I have a dataset (insti) and I want to create 3 different subsets according to a factor (xarxa) with three levels (linkedin, instagram, twitter). I used this:
linkedin <- subset(insti, insti$xarxa=="linkedin")
twitter <- subset(insti, insti$xarxa=="twitter")
instagram <- subset(insti, insti$xarxa=="instagram")
It does work, however, I was wondering if this can be done with tapply, so I tried:
tapply(insti, insti$xarxa, subset)
It gives this error:
Error in tapply(insti, insti$xarxa, subset) : arguments must have same length
I think that there might be some straigth forward way to do this but I can not work it out. Can you help me with this without using loops? Thanks a lot.

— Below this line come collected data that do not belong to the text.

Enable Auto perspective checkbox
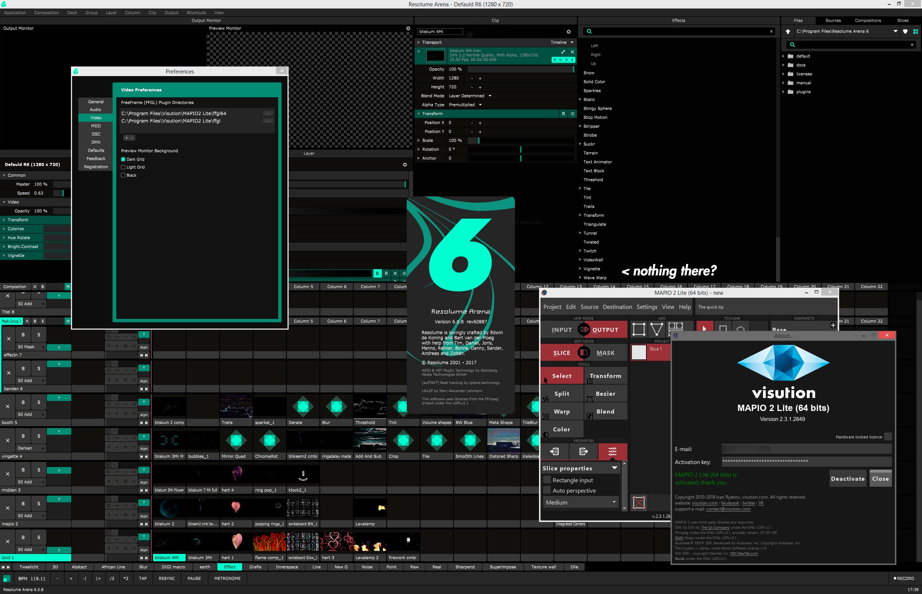 (547, 490)
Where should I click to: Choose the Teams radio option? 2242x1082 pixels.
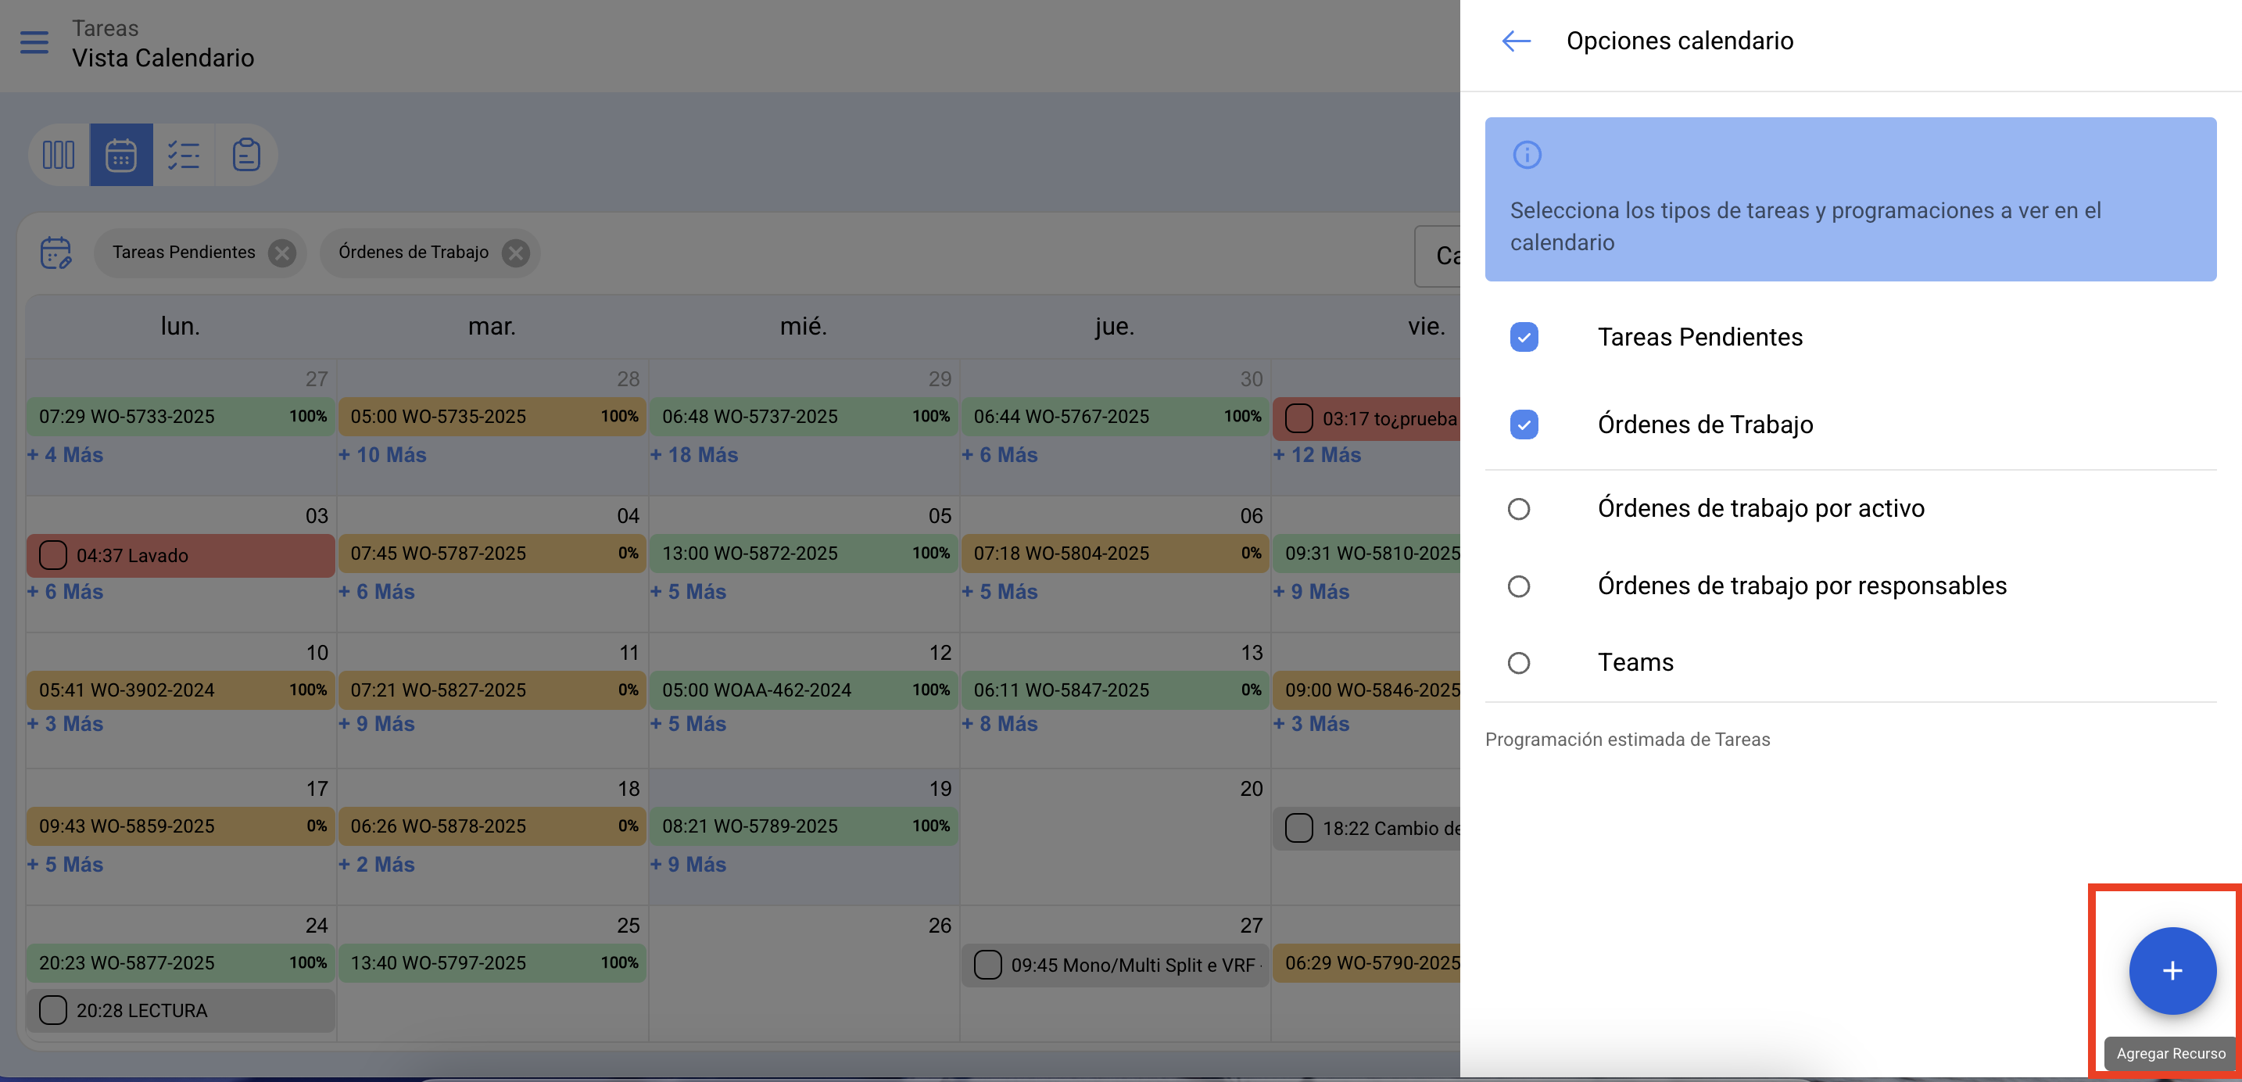pos(1519,662)
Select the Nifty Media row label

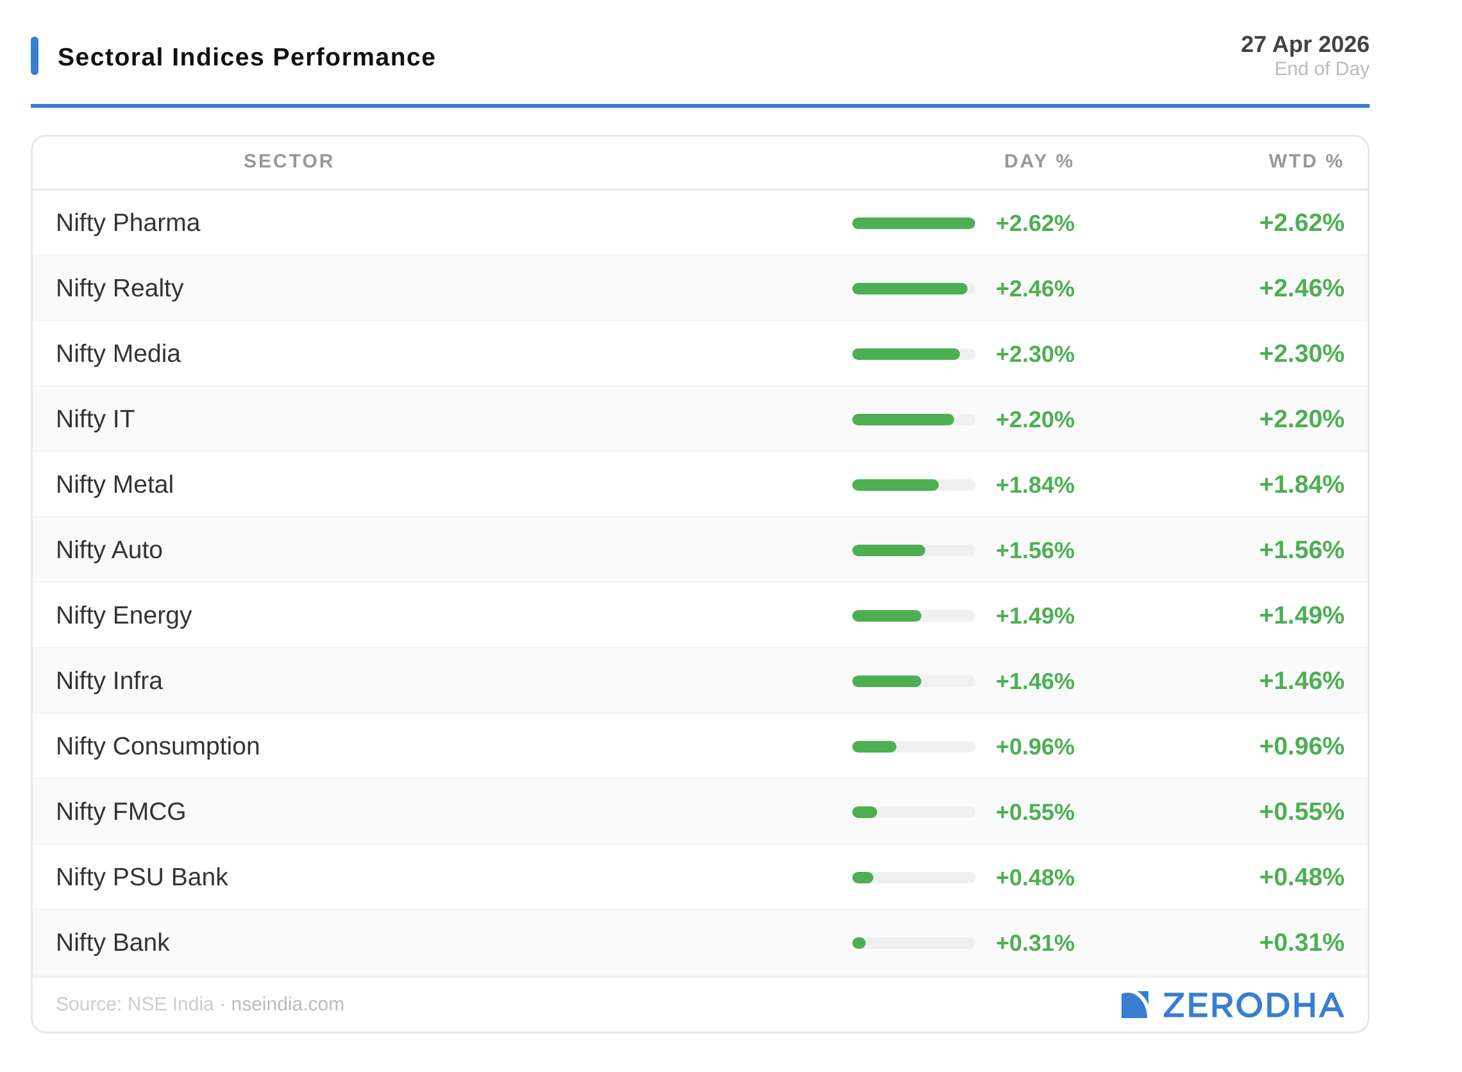point(118,354)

CodePudding user response:
It's usually better to deal with data frames in a named list. This makes them easy to iterate over, and stops your global workspace being filled up with lots of different variables. The easiest way to get a named list is with split(insti, insti$xarxa)
.
If you really want the variables written directly to your global environment rather than in a list with a single line, you can do
list2env(split(insti, insti$xarxa), globalenv())
Example
Obviously, I don't have the insti
data frame, since you did not supply any example data in your question, but we can demonstrate that the above solution works using the built-in iris
data set.
First we can see that my global environment is empty:
ls()
#> character(0)
Now we get the iris
data set, split it by species, and put the result in the global environment:
list2env(split(datasets::iris, datasets::iris$Species), globalenv())

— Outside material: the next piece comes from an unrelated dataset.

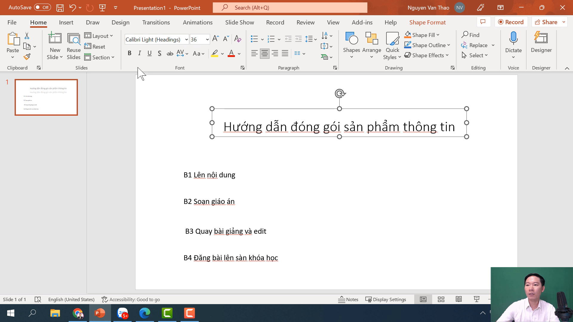Switch to Slide Sorter view icon
The image size is (573, 322).
tap(441, 299)
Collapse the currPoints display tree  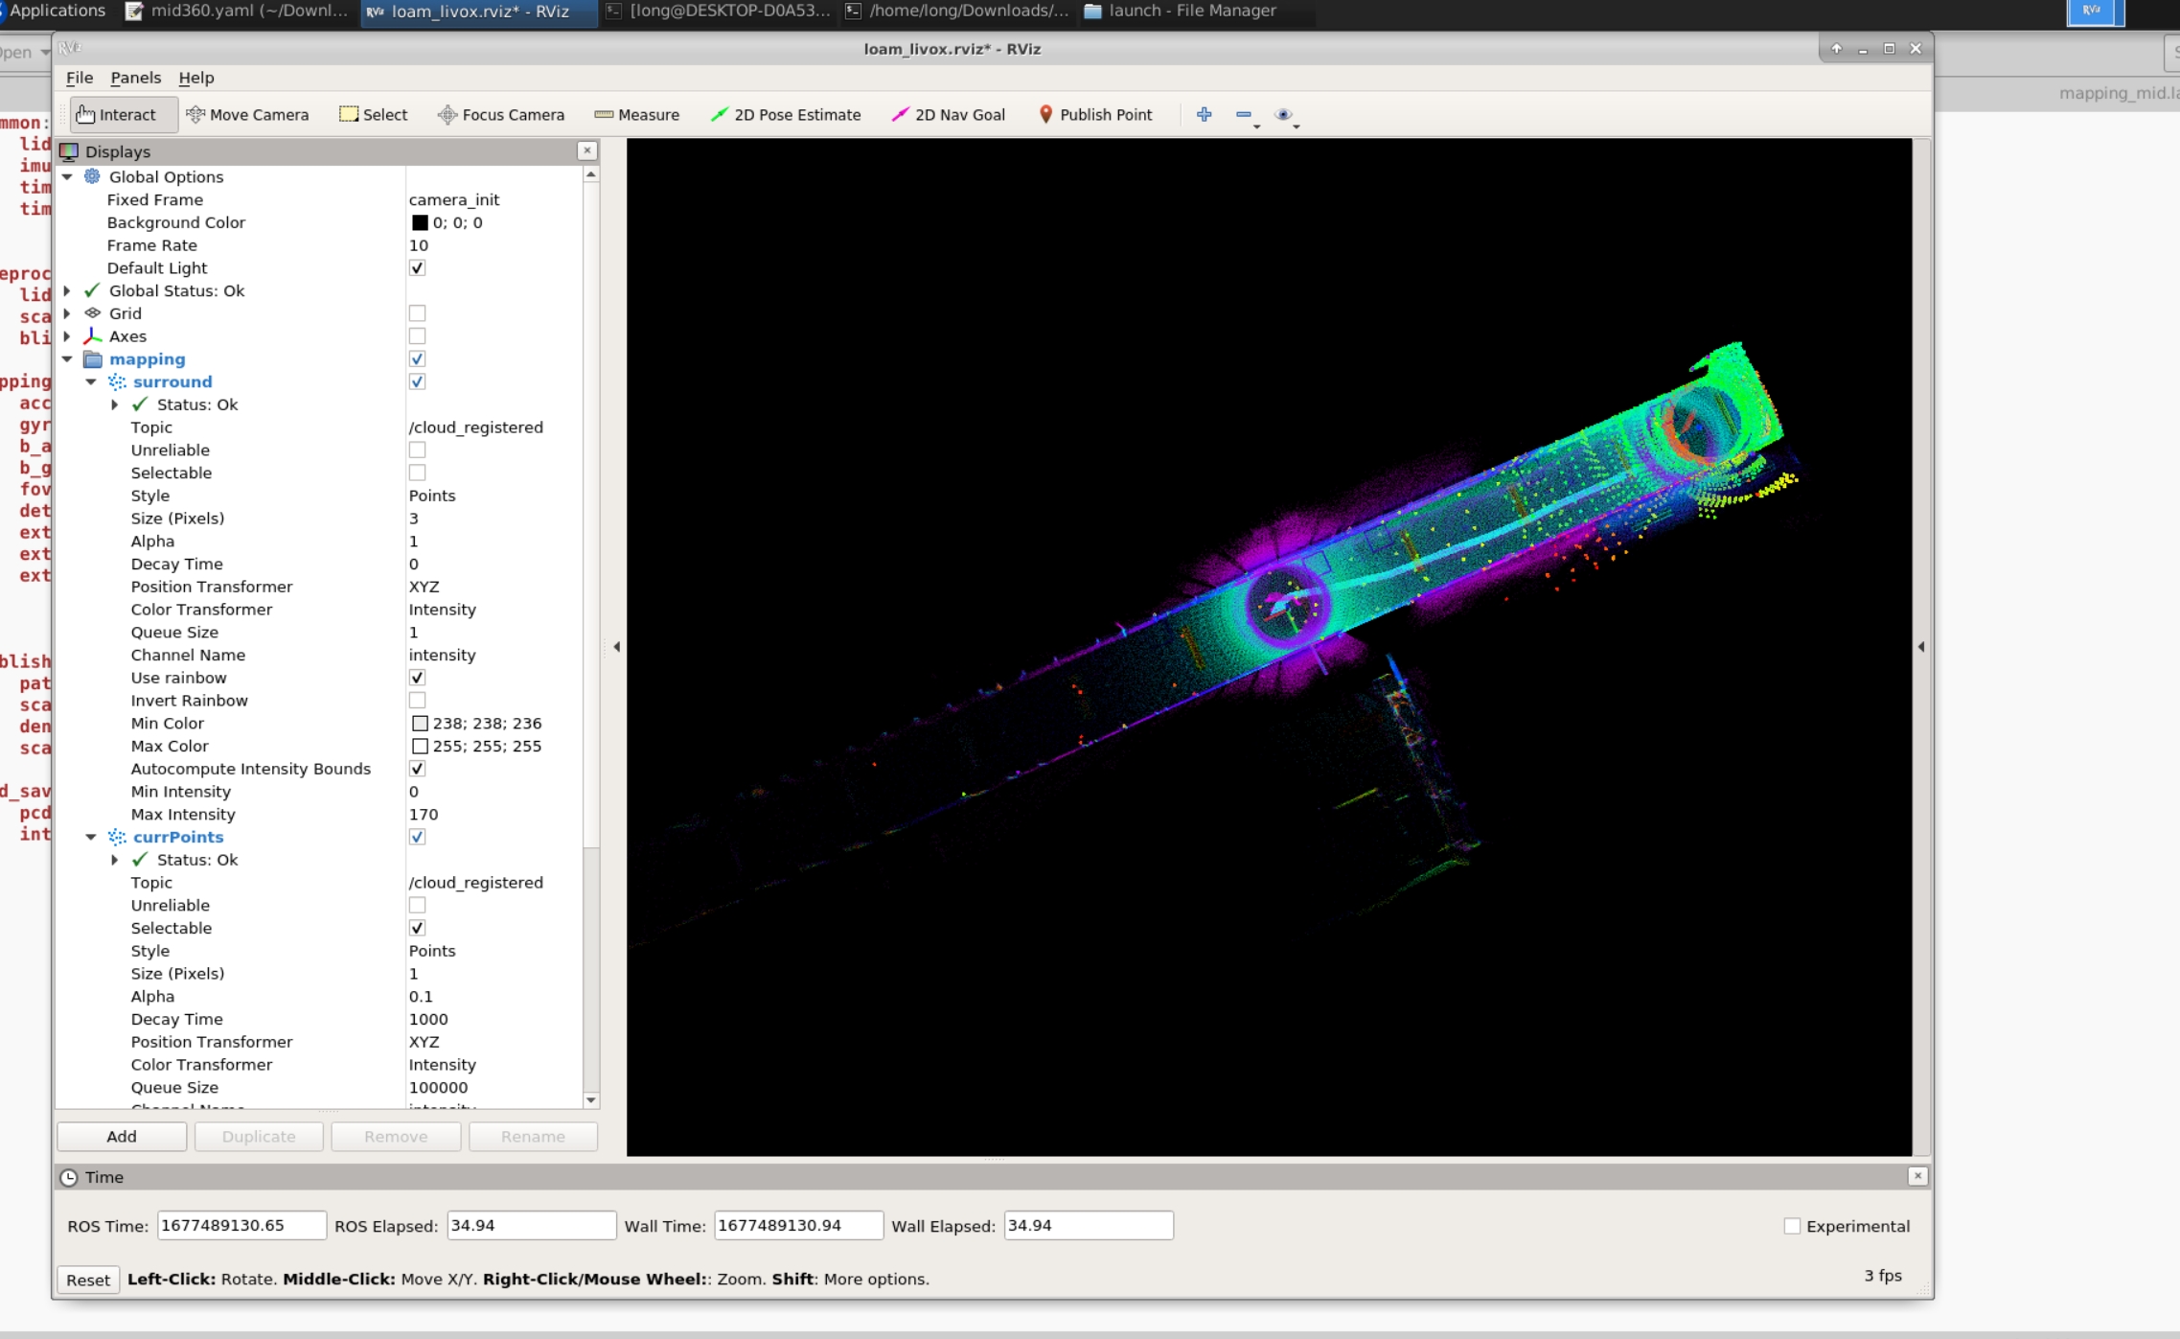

#> <environment: R_GlobalEnv>
So now when we check the global environment's contents, we can see that we have three data frames: one for each Species
:
ls()
#> [1] "setosa" "versicolor" "virginica"
head(setosa)
#> Sepal.Length Sepal.Width Petal.Length Petal.Width Species
#> 1 5.1 3.5 1.4 0.2 setosa
#> 2 4.9 3.0 1.4 0.2 setosa
#> 3 4.7 3.2 1.3 0.2 setosa
#> 4 4.6 3.1 1.5 0.2 setosa
#> 5 5.0 3.6 1.4 0.2 setosa
#> 6 5.4 3.9 1.7 0.4 setosa
And of course, we can also access versicolor
and virginica
in the same way
Created on 2021-11-12 by the reprex package (v2.0.0)